= What you have to do =
From the entries that follow, reproduce exactly and only the lines from the line with "You are a computer-use agent. Image" to the line with "You are a computer-use agent. The", endpoints included.

Records from a data collection
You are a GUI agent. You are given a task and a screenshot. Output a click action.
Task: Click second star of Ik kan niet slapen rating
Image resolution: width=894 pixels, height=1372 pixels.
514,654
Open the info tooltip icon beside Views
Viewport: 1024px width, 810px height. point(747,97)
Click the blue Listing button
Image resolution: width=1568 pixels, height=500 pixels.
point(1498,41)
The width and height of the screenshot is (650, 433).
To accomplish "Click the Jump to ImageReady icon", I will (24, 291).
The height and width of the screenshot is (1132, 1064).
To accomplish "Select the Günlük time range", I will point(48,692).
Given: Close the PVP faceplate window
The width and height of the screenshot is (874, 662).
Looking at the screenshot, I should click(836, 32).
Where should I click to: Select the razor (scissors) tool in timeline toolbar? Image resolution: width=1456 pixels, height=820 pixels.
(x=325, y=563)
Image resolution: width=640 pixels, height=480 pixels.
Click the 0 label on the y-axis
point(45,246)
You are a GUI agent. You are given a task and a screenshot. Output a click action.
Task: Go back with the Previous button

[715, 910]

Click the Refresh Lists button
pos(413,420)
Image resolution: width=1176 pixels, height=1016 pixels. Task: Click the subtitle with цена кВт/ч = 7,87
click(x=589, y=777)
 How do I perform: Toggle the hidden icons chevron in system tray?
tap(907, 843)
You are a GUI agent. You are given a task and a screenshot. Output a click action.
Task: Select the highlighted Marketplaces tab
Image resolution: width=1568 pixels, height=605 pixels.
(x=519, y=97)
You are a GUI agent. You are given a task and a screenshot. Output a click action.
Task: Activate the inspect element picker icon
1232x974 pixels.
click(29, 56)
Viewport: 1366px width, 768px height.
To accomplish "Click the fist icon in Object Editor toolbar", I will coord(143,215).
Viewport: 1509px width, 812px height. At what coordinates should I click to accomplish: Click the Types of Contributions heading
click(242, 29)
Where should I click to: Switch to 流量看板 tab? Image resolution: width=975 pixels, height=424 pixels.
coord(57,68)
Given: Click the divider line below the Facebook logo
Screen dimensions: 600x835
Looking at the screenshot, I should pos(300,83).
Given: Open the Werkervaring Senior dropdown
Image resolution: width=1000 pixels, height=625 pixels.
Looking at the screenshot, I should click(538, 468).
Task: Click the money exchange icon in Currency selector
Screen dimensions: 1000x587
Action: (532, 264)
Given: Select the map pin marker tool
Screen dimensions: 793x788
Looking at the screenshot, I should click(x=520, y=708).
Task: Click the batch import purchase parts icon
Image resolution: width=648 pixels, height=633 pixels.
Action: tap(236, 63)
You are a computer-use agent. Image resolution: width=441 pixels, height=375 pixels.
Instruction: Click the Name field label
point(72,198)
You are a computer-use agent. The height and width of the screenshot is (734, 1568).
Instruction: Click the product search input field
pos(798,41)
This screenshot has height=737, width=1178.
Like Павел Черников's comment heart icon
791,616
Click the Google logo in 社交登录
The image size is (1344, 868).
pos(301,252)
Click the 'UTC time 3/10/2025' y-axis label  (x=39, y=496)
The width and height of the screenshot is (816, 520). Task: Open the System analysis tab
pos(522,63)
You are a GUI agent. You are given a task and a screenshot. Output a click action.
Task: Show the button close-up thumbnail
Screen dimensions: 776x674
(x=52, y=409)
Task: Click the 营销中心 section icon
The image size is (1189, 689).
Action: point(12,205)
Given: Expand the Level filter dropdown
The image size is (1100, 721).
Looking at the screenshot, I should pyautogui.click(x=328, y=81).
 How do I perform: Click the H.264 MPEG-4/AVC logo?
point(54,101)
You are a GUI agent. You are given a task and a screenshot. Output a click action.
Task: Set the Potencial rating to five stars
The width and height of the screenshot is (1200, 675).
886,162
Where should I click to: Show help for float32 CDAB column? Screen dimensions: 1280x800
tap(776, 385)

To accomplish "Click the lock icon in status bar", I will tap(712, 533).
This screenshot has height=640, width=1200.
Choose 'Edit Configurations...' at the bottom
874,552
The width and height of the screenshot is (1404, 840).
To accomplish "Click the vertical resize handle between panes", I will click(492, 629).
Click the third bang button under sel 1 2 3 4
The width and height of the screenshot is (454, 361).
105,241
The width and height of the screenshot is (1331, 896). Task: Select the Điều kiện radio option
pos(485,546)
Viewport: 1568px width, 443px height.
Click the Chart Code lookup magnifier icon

= Answer to this exercise =
You are a computer-use agent. Image resolution: width=441 pixels, height=375 pixels.
Instruction: Click the Name field label
point(72,198)
You are a computer-use agent. The height and width of the screenshot is (734, 1568).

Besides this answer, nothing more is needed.